Civil rights attorneys filed a federal lawsuit against the United States government on Tuesday on behalf of the families of two men from a small fishing village in Trinidad who were killed in a US military airstrike on a small boat in the Caribbean Sea on 14 October.
The lawsuit, shared in advance with the Guardian, says that Chad Joseph, 26, and Rishi Samaroo, 41, both of Las Cuevas, Trinidad, were returning to Trinidad from Venezuela when they and four other people were killed in the strike. It was the fifth attack announced by the White House under Donald Trump’s campaign against the small go-fast boats the administration claims are connected to cartels and gangs.
The suit was filed four days after the administration announced the 36th such boat attack on Friday, this one in the eastern Pacific. The death toll of the boat strikes stands around at least 117 people dead so far.
The lawsuit said the strikes were illegal. “These killings patently lack any plausible legal justification,” the lawsuit said. “Thus, they were simply murder, ordered at the highest levels of government and obeyed by military officers in the chain of command.” Legal scholars have said the strikes, launched against civilians in boats far from the US, are violations of domestic and international law. The Trump administration maintains they are legal, under a secret opinion written by the justice department that argues the US is in an armed conflict with cartels and that the laws of war apply to the strikes.

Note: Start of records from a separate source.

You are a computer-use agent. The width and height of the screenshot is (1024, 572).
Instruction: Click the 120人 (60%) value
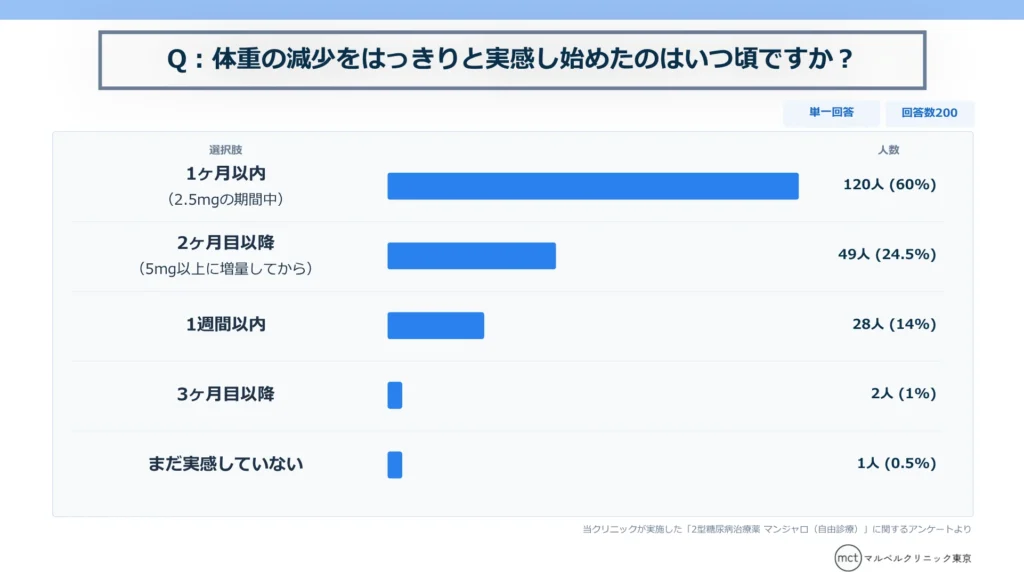[889, 185]
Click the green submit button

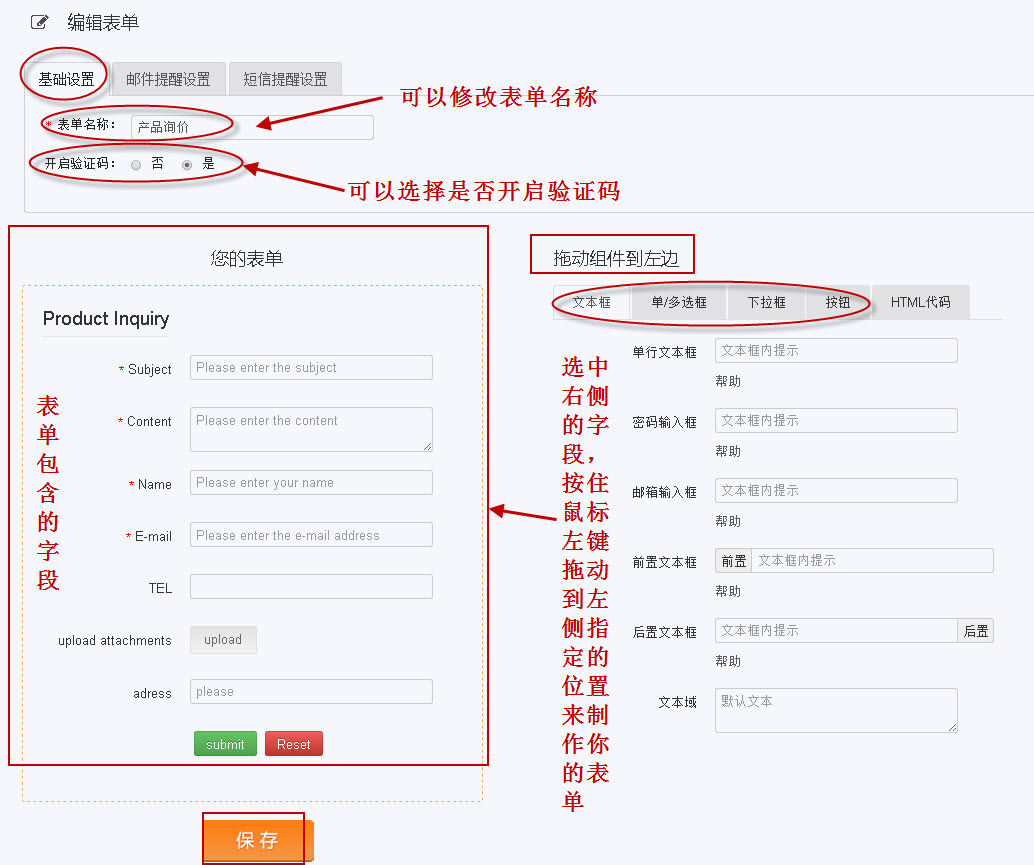click(225, 744)
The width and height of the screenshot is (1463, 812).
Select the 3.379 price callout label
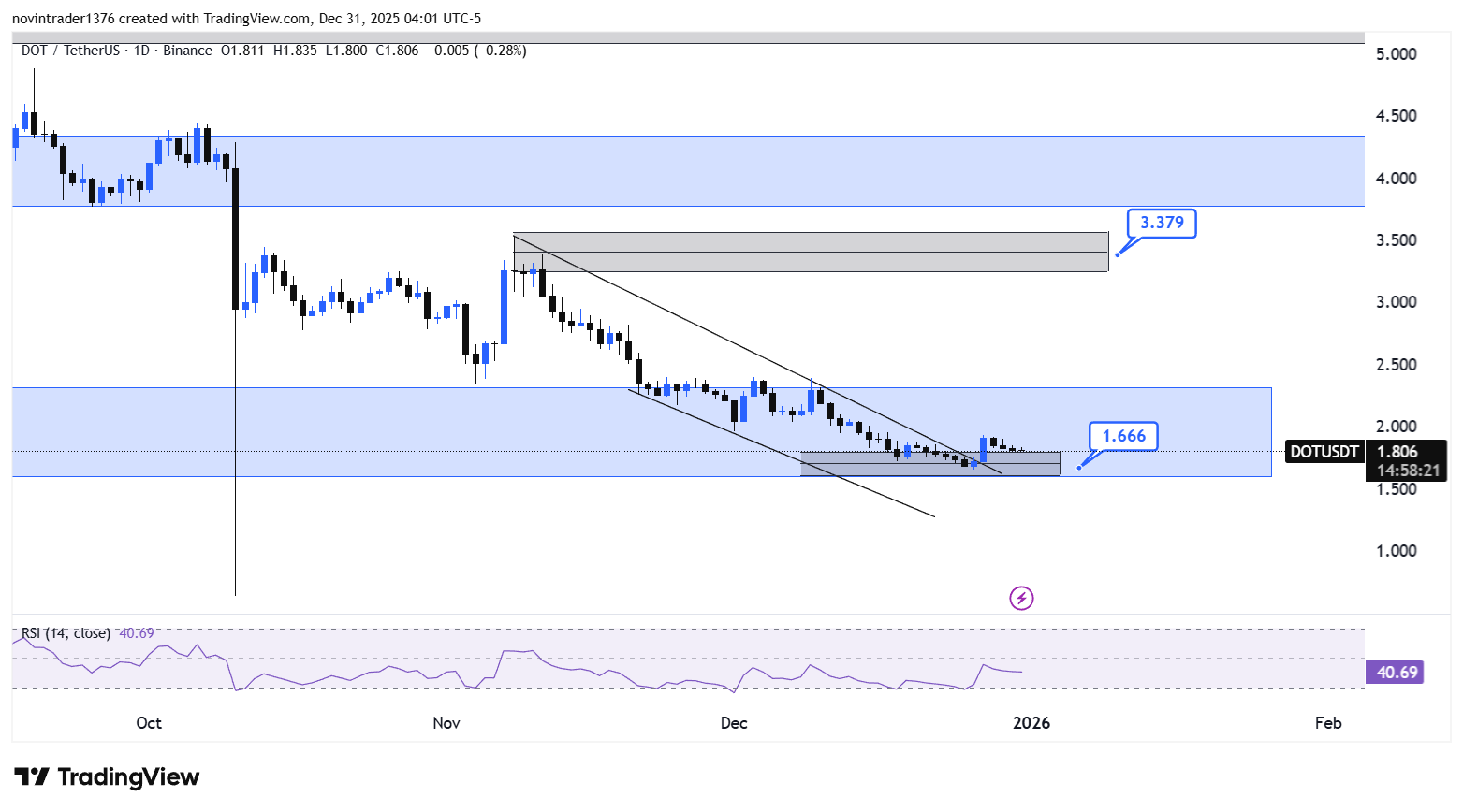[1161, 223]
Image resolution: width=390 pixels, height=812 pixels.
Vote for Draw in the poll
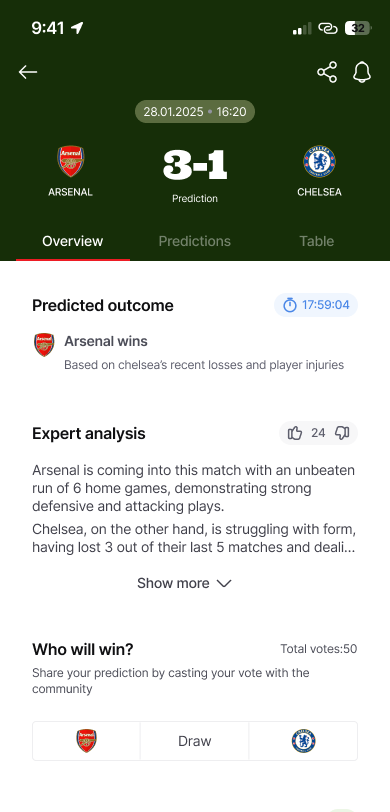[x=195, y=741]
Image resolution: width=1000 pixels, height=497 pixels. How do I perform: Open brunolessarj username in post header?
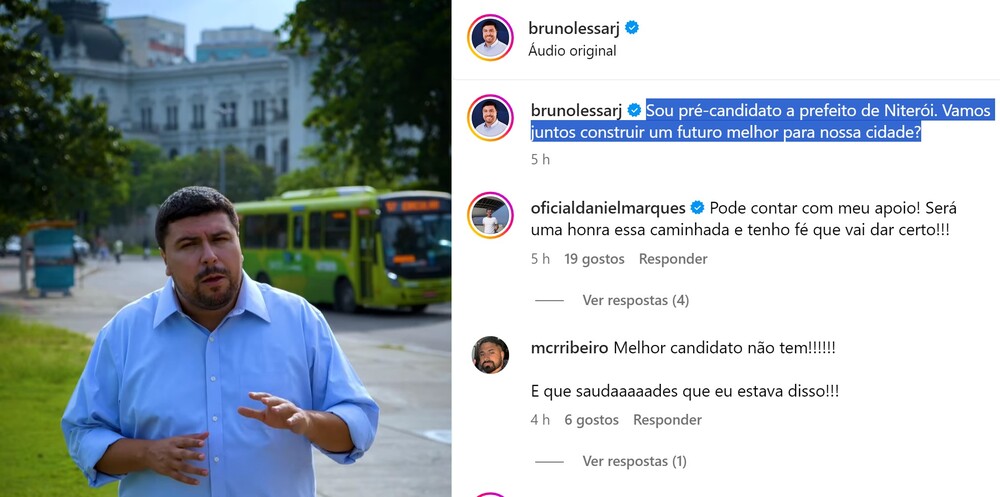(574, 27)
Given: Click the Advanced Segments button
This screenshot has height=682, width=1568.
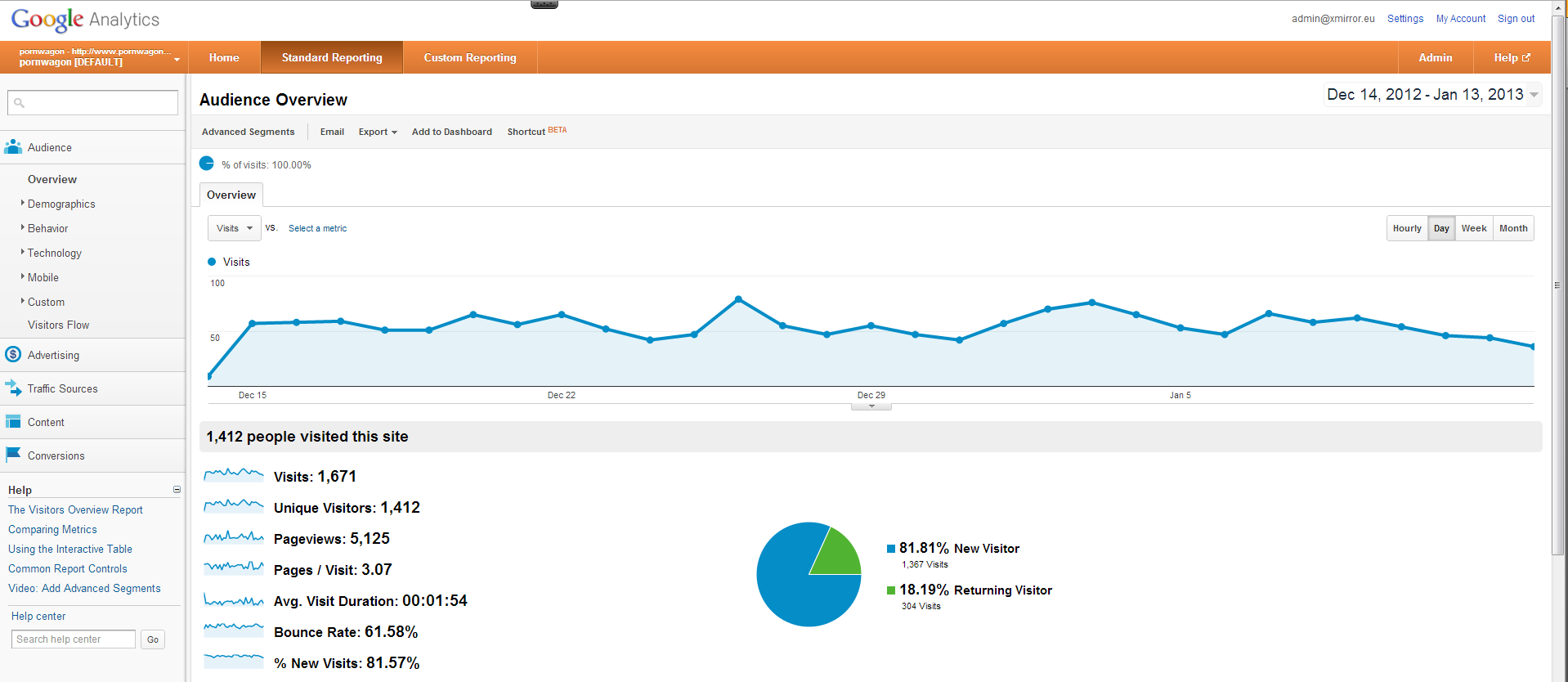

The suit over the October attack was filed in federal district court in Massachusetts under admiralty law, which addresses maritime disputes and violations, and was brought by Lenore Burnley, Chad’s mother, and Sallycar Korasingh, Samaroo’s sister. It cites the Alien Torts Act, which allows foreign nationals to sue in US courts for in certain cases, and the Death on the High Seas Act.

In a separate case in December, the family of a Colombian national, Alejandro Carranza Medina, who was killed in another one of the strikes, filed a human rights complaint with the Inter-American Commission on Human Rights, part of the Organization of American States.
But the case filed Tuesday is the first federal lawsuit filed in connection with the attacks. Families of the dead men are represented by attorneys from the ACLU, Seton Hall University, and the Center for Constitutional Rights.
Jonathan Hafetz, of Seton Hall law school, said the lawsuit is the first of its kind because the US has never conducted this type of bombing campaign. “This is uncharted water. Never before in the country’s history has the government asserted this type power,” he said in an interview. “This is a clear example of unlawful killing by the Unites States. The US is assuming the prerogative to kill victims in international waters.”
In a press release, Korasingh is quoted as saying: “If the U.S. government believed Rishi had done anything wrong, it should have arrested, charged, and detained him, not murdered him.”
Little is known about the attack that killed Samaroo and Joseph. That day, Trump posted a video of a small open vessel boat floating in the water but not moving, when it was suddenly engulfed in flames. He wrote on social media: “Under my Standing Authorities as Commander-in-Chief, this morning, the Secretary of War, ordered a lethal kinetic strike on a vessel affiliated with a Designated Terrorist Organization (DTO).”
Trump said “six male narcoterrorists aboard the vessel were killed in the strike”, but did not explain which group authorities believed they were affiliated with, and did not mention whether authorities believed there were either drugs or guns aboard.